-------- Data for this task --------

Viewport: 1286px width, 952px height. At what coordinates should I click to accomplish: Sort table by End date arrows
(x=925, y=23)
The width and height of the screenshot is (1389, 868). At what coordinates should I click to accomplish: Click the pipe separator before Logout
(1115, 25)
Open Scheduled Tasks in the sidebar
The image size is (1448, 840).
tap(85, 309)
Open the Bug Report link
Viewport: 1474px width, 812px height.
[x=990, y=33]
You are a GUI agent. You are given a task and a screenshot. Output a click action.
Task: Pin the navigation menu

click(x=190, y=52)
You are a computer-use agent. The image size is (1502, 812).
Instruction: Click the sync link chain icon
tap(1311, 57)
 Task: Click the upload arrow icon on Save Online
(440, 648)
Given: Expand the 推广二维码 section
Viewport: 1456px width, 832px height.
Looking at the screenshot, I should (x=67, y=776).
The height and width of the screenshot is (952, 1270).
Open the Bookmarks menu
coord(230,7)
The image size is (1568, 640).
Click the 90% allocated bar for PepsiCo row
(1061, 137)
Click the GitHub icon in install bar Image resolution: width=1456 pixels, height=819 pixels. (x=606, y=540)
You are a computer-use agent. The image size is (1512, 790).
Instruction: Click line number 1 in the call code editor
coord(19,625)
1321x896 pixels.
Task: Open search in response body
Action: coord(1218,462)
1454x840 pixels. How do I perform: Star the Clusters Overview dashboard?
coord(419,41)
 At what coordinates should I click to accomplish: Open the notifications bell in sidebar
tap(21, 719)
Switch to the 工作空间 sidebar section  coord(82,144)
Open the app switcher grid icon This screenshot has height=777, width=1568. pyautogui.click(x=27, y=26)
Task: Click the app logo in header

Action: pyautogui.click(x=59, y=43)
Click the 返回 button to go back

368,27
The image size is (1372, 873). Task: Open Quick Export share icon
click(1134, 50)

--------

**Action item:** Return all of the data above exactly, leaving out no line.

**Solution to this problem:**
Viewport: 1286px width, 952px height. At what coordinates should I click to accomplish: Sort table by End date arrows
(x=925, y=23)
The width and height of the screenshot is (1389, 868). At what coordinates should I click to accomplish: Click the pipe separator before Logout
(1115, 25)
Open Scheduled Tasks in the sidebar
The image size is (1448, 840).
tap(85, 309)
Open the Bug Report link
Viewport: 1474px width, 812px height.
[x=990, y=33]
You are a GUI agent. You are given a task and a screenshot. Output a click action.
Task: Pin the navigation menu

click(x=190, y=52)
You are a computer-use agent. The image size is (1502, 812).
Instruction: Click the sync link chain icon
tap(1311, 57)
 Task: Click the upload arrow icon on Save Online
(440, 648)
Given: Expand the 推广二维码 section
Viewport: 1456px width, 832px height.
Looking at the screenshot, I should (x=67, y=776).
The height and width of the screenshot is (952, 1270).
Open the Bookmarks menu
coord(230,7)
The image size is (1568, 640).
Click the 90% allocated bar for PepsiCo row
(1061, 137)
Click the GitHub icon in install bar Image resolution: width=1456 pixels, height=819 pixels. (x=606, y=540)
You are a computer-use agent. The image size is (1512, 790).
Instruction: Click line number 1 in the call code editor
coord(19,625)
1321x896 pixels.
Task: Open search in response body
Action: coord(1218,462)
1454x840 pixels. How do I perform: Star the Clusters Overview dashboard?
coord(419,41)
 At what coordinates should I click to accomplish: Open the notifications bell in sidebar
tap(21, 719)
Switch to the 工作空间 sidebar section  coord(82,144)
Open the app switcher grid icon This screenshot has height=777, width=1568. pyautogui.click(x=27, y=26)
Task: Click the app logo in header

Action: pyautogui.click(x=59, y=43)
Click the 返回 button to go back

368,27
The image size is (1372, 873). Task: Open Quick Export share icon
click(1134, 50)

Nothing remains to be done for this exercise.